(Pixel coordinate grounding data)
____________________
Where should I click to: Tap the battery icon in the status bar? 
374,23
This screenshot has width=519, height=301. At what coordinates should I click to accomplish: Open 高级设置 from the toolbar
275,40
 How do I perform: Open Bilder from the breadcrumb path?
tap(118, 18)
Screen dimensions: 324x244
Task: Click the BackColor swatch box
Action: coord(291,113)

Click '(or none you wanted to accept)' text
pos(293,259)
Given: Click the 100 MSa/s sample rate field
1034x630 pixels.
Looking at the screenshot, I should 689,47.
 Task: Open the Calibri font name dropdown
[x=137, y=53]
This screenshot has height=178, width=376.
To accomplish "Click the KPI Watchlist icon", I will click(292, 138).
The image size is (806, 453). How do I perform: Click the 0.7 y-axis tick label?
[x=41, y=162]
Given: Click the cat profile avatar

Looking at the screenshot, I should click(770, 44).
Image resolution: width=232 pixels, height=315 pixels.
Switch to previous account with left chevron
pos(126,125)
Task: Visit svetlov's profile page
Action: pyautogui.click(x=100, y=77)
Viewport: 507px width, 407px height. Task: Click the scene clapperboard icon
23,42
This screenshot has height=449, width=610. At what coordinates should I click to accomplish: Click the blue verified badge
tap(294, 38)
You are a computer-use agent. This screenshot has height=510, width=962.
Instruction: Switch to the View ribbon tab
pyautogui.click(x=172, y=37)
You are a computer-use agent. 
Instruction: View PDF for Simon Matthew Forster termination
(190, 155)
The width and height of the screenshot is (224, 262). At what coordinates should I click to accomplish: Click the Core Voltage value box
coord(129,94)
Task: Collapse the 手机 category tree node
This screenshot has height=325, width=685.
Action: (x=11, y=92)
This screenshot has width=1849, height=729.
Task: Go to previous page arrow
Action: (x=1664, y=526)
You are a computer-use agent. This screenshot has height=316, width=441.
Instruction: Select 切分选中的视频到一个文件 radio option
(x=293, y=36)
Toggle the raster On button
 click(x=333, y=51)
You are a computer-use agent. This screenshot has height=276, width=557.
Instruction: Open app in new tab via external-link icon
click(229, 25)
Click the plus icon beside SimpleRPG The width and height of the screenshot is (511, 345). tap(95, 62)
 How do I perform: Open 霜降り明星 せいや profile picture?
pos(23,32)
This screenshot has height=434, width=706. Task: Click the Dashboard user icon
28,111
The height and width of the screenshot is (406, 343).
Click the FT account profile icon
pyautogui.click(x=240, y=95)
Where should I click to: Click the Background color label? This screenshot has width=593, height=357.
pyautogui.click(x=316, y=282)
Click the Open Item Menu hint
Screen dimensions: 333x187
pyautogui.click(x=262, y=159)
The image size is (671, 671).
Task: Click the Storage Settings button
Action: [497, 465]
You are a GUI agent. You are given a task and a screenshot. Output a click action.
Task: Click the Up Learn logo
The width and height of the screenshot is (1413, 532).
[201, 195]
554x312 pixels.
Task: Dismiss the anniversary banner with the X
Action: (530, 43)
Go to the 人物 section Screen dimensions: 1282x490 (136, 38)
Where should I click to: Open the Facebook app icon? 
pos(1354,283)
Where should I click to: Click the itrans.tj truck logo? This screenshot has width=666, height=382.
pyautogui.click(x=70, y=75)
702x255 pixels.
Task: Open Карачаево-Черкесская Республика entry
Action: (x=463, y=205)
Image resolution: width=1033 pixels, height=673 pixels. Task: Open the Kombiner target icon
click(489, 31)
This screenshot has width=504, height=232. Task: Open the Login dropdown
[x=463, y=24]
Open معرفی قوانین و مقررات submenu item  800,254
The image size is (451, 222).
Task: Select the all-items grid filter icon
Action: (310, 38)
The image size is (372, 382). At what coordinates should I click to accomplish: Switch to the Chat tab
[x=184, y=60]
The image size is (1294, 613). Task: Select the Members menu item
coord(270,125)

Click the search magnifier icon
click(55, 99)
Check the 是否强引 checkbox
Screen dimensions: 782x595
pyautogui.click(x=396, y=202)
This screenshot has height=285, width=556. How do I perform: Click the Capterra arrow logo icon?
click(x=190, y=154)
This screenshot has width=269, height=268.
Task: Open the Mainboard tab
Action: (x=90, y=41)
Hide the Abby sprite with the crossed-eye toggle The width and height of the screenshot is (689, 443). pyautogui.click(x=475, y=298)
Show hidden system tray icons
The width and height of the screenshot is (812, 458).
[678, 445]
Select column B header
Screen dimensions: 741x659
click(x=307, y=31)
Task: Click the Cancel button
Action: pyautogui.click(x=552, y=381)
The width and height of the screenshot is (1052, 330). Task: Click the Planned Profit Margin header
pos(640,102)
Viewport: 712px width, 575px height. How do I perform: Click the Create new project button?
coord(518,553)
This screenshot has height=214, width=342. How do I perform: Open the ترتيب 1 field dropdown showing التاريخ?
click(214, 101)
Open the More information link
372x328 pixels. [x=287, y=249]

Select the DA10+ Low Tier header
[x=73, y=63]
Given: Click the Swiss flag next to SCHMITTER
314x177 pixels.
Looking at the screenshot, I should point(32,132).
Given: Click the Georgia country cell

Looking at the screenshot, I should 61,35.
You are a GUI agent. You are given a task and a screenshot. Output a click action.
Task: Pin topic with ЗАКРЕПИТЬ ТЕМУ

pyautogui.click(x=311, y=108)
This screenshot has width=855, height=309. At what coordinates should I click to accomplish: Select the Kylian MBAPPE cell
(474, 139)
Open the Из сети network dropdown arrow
____________________
■ **Problem requirements**
Write down, word for word, the lines above from the one containing "Instruction: Open app" through the one containing "The height and", both ends included.

■ **Reply to the exercise**
Instruction: Open app in new tab via external-link icon
click(229, 25)
Click the plus icon beside SimpleRPG The width and height of the screenshot is (511, 345). tap(95, 62)
 How do I perform: Open 霜降り明星 せいや profile picture?
pos(23,32)
This screenshot has height=434, width=706. Task: Click the Dashboard user icon
28,111
The height and width of the screenshot is (406, 343).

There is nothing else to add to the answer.